_Requirement_
Copy each line of the data exactly. Leave nothing out.

Dataset entries START

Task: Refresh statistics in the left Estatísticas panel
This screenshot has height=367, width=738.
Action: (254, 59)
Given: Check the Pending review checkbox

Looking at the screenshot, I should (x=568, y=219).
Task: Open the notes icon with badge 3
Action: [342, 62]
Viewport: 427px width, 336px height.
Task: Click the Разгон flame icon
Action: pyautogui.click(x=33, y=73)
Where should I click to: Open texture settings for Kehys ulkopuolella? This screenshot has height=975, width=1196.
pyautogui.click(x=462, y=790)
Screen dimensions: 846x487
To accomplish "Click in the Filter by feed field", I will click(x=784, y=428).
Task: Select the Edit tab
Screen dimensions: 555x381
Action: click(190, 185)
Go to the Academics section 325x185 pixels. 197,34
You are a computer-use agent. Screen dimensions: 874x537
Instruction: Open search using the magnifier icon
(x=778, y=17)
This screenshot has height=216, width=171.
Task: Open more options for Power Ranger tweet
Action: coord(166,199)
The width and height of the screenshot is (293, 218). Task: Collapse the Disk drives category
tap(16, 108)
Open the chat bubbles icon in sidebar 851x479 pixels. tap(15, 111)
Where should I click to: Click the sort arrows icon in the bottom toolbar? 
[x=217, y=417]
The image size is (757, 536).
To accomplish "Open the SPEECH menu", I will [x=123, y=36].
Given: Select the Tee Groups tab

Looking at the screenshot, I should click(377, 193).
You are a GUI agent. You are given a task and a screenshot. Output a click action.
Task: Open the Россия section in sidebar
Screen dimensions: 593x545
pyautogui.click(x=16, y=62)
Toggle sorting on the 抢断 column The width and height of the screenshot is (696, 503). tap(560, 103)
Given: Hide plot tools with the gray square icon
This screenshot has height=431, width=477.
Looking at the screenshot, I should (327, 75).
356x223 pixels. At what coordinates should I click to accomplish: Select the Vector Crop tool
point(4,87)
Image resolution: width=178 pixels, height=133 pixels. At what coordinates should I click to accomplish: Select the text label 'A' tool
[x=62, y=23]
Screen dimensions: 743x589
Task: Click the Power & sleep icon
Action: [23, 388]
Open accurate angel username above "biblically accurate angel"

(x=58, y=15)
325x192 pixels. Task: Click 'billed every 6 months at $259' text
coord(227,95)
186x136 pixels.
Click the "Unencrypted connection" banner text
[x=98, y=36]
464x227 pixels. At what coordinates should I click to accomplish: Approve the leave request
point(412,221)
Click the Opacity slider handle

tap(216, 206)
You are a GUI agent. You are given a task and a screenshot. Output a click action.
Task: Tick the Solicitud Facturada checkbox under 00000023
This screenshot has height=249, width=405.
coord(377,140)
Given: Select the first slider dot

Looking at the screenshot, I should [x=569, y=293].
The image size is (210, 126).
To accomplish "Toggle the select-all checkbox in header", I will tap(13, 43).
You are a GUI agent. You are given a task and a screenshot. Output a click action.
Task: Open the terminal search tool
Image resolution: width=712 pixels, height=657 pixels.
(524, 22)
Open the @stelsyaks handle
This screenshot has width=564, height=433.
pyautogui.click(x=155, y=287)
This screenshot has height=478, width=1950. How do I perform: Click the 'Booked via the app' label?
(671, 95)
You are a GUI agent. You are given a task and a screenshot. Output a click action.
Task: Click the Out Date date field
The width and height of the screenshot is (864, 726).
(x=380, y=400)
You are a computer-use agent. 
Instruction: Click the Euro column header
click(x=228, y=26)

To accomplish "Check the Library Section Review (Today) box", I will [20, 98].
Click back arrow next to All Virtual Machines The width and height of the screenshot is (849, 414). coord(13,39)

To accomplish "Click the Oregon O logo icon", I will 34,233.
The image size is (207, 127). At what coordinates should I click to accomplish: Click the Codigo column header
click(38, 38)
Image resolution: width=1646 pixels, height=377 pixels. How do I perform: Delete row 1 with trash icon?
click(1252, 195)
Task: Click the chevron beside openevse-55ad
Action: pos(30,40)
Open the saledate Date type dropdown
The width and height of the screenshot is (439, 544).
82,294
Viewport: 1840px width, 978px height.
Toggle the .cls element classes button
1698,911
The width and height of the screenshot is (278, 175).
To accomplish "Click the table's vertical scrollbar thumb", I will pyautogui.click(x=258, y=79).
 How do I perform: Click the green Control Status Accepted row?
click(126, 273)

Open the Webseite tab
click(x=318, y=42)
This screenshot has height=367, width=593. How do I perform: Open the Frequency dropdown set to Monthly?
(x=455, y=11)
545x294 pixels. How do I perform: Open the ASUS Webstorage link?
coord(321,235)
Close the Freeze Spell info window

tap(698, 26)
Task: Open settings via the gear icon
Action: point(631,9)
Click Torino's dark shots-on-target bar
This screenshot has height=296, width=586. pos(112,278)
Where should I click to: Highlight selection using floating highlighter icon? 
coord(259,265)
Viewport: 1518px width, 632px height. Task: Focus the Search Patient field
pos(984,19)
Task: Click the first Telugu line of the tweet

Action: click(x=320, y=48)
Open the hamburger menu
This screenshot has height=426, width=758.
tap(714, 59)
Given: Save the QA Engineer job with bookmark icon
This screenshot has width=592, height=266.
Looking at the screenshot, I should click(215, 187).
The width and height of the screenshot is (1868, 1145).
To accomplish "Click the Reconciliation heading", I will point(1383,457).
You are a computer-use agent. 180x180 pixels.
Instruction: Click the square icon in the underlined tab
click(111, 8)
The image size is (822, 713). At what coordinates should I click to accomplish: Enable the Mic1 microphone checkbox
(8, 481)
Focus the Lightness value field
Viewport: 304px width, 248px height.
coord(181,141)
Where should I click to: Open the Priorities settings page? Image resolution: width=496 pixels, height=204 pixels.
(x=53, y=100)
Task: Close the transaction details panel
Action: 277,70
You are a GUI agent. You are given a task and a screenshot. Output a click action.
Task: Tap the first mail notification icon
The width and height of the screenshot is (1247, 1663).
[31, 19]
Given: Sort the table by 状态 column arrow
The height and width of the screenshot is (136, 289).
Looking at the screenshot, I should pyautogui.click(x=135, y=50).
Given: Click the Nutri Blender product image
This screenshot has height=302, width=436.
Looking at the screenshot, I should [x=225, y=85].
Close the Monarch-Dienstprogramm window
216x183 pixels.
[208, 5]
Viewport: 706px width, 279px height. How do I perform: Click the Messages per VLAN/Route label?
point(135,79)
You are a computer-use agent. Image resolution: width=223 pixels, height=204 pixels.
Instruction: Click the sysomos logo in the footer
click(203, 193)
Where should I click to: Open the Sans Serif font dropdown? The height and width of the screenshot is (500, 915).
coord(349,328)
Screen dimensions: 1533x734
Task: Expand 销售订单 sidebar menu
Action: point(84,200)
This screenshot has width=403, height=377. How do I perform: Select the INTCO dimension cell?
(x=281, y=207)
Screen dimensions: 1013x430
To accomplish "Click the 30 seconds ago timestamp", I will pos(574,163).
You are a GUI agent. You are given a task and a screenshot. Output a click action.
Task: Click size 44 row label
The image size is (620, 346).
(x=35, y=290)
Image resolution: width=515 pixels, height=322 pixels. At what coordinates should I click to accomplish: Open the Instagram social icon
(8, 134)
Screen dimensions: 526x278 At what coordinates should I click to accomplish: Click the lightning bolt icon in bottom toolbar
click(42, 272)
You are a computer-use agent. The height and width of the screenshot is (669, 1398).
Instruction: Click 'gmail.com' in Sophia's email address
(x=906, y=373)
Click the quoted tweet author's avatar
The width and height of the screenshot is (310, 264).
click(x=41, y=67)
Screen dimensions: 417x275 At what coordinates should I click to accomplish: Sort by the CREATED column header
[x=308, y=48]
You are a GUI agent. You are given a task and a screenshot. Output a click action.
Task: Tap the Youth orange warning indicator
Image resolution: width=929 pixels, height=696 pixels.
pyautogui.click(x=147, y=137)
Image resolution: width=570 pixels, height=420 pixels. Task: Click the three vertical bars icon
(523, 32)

Dataset entries END

_Solution to this task_
Task: Refresh statistics in the left Estatísticas panel
This screenshot has height=367, width=738.
Action: (254, 59)
Given: Check the Pending review checkbox

Looking at the screenshot, I should (x=568, y=219).
Task: Open the notes icon with badge 3
Action: [342, 62]
Viewport: 427px width, 336px height.
Task: Click the Разгон flame icon
Action: pyautogui.click(x=33, y=73)
Where should I click to: Open texture settings for Kehys ulkopuolella? This screenshot has height=975, width=1196.
pyautogui.click(x=462, y=790)
Screen dimensions: 846x487
To accomplish "Click in the Filter by feed field", I will click(x=784, y=428).
Task: Select the Edit tab
Screen dimensions: 555x381
Action: click(190, 185)
Go to the Academics section 325x185 pixels. 197,34
You are a computer-use agent. Screen dimensions: 874x537
Instruction: Open search using the magnifier icon
(x=778, y=17)
This screenshot has height=216, width=171.
Task: Open more options for Power Ranger tweet
Action: coord(166,199)
The width and height of the screenshot is (293, 218). Task: Collapse the Disk drives category
tap(16, 108)
Open the chat bubbles icon in sidebar 851x479 pixels. tap(15, 111)
Where should I click to: Click the sort arrows icon in the bottom toolbar? 
[x=217, y=417]
The image size is (757, 536).
To accomplish "Open the SPEECH menu", I will [x=123, y=36].
Given: Select the Tee Groups tab

Looking at the screenshot, I should click(377, 193).
You are a GUI agent. You are given a task and a screenshot. Output a click action.
Task: Open the Россия section in sidebar
Screen dimensions: 593x545
pyautogui.click(x=16, y=62)
Toggle sorting on the 抢断 column The width and height of the screenshot is (696, 503). tap(560, 103)
Given: Hide plot tools with the gray square icon
This screenshot has height=431, width=477.
Looking at the screenshot, I should (327, 75).
356x223 pixels. At what coordinates should I click to accomplish: Select the Vector Crop tool
point(4,87)
Image resolution: width=178 pixels, height=133 pixels. At what coordinates should I click to accomplish: Select the text label 'A' tool
[x=62, y=23]
Screen dimensions: 743x589
Task: Click the Power & sleep icon
Action: [23, 388]
Open accurate angel username above "biblically accurate angel"

(x=58, y=15)
325x192 pixels. Task: Click 'billed every 6 months at $259' text
coord(227,95)
186x136 pixels.
Click the "Unencrypted connection" banner text
[x=98, y=36]
464x227 pixels. At what coordinates should I click to accomplish: Approve the leave request
point(412,221)
Click the Opacity slider handle

tap(216, 206)
You are a GUI agent. You are given a task and a screenshot. Output a click action.
Task: Tick the Solicitud Facturada checkbox under 00000023
This screenshot has height=249, width=405.
coord(377,140)
Given: Select the first slider dot

Looking at the screenshot, I should [x=569, y=293].
The image size is (210, 126).
To accomplish "Toggle the select-all checkbox in header", I will tap(13, 43).
You are a GUI agent. You are given a task and a screenshot. Output a click action.
Task: Open the terminal search tool
Image resolution: width=712 pixels, height=657 pixels.
(524, 22)
Open the @stelsyaks handle
This screenshot has width=564, height=433.
pyautogui.click(x=155, y=287)
This screenshot has height=478, width=1950. How do I perform: Click the 'Booked via the app' label?
(671, 95)
You are a GUI agent. You are given a task and a screenshot. Output a click action.
Task: Click the Out Date date field
The width and height of the screenshot is (864, 726).
(x=380, y=400)
You are a computer-use agent. 
Instruction: Click the Euro column header
click(x=228, y=26)

To accomplish "Check the Library Section Review (Today) box", I will [20, 98].
Click back arrow next to All Virtual Machines The width and height of the screenshot is (849, 414). coord(13,39)

To accomplish "Click the Oregon O logo icon", I will 34,233.
The image size is (207, 127). At what coordinates should I click to accomplish: Click the Codigo column header
click(38, 38)
Image resolution: width=1646 pixels, height=377 pixels. How do I perform: Delete row 1 with trash icon?
click(1252, 195)
Task: Click the chevron beside openevse-55ad
Action: pos(30,40)
Open the saledate Date type dropdown
The width and height of the screenshot is (439, 544).
82,294
Viewport: 1840px width, 978px height.
Toggle the .cls element classes button
1698,911
The width and height of the screenshot is (278, 175).
To accomplish "Click the table's vertical scrollbar thumb", I will pyautogui.click(x=258, y=79).
 How do I perform: Click the green Control Status Accepted row?
click(126, 273)

Open the Webseite tab
click(x=318, y=42)
This screenshot has height=367, width=593. How do I perform: Open the Frequency dropdown set to Monthly?
(x=455, y=11)
545x294 pixels. How do I perform: Open the ASUS Webstorage link?
coord(321,235)
Close the Freeze Spell info window

tap(698, 26)
Task: Open settings via the gear icon
Action: point(631,9)
Click Torino's dark shots-on-target bar
This screenshot has height=296, width=586. pos(112,278)
Where should I click to: Highlight selection using floating highlighter icon? 
coord(259,265)
Viewport: 1518px width, 632px height. Task: Focus the Search Patient field
pos(984,19)
Task: Click the first Telugu line of the tweet

Action: click(x=320, y=48)
Open the hamburger menu
This screenshot has height=426, width=758.
tap(714, 59)
Given: Save the QA Engineer job with bookmark icon
This screenshot has width=592, height=266.
Looking at the screenshot, I should click(215, 187).
The width and height of the screenshot is (1868, 1145).
To accomplish "Click the Reconciliation heading", I will point(1383,457).
You are a computer-use agent. 180x180 pixels.
Instruction: Click the square icon in the underlined tab
click(111, 8)
The image size is (822, 713). At what coordinates should I click to accomplish: Enable the Mic1 microphone checkbox
(8, 481)
Focus the Lightness value field
Viewport: 304px width, 248px height.
coord(181,141)
Where should I click to: Open the Priorities settings page? Image resolution: width=496 pixels, height=204 pixels.
(x=53, y=100)
Task: Close the transaction details panel
Action: 277,70
You are a GUI agent. You are given a task and a screenshot. Output a click action.
Task: Tap the first mail notification icon
The width and height of the screenshot is (1247, 1663).
[31, 19]
Given: Sort the table by 状态 column arrow
The height and width of the screenshot is (136, 289).
Looking at the screenshot, I should pyautogui.click(x=135, y=50).
Given: Click the Nutri Blender product image
This screenshot has height=302, width=436.
Looking at the screenshot, I should [x=225, y=85].
Close the Monarch-Dienstprogramm window
216x183 pixels.
[208, 5]
Viewport: 706px width, 279px height. How do I perform: Click the Messages per VLAN/Route label?
point(135,79)
You are a computer-use agent. Image resolution: width=223 pixels, height=204 pixels.
Instruction: Click the sysomos logo in the footer
click(203, 193)
Where should I click to: Open the Sans Serif font dropdown? The height and width of the screenshot is (500, 915).
coord(349,328)
Screen dimensions: 1533x734
Task: Expand 销售订单 sidebar menu
Action: point(84,200)
This screenshot has width=403, height=377. How do I perform: Select the INTCO dimension cell?
(x=281, y=207)
Screen dimensions: 1013x430
To accomplish "Click the 30 seconds ago timestamp", I will pos(574,163).
You are a GUI agent. You are given a task and a screenshot. Output a click action.
Task: Click size 44 row label
The image size is (620, 346).
(x=35, y=290)
Image resolution: width=515 pixels, height=322 pixels. At what coordinates should I click to accomplish: Open the Instagram social icon
(8, 134)
Screen dimensions: 526x278 At what coordinates should I click to accomplish: Click the lightning bolt icon in bottom toolbar
click(42, 272)
You are a computer-use agent. The height and width of the screenshot is (669, 1398).
Instruction: Click 'gmail.com' in Sophia's email address
(x=906, y=373)
Click the quoted tweet author's avatar
The width and height of the screenshot is (310, 264).
click(x=41, y=67)
Screen dimensions: 417x275 At what coordinates should I click to accomplish: Sort by the CREATED column header
[x=308, y=48]
You are a GUI agent. You are given a task and a screenshot. Output a click action.
Task: Tap the Youth orange warning indicator
Image resolution: width=929 pixels, height=696 pixels.
pyautogui.click(x=147, y=137)
Image resolution: width=570 pixels, height=420 pixels. Task: Click the three vertical bars icon
(523, 32)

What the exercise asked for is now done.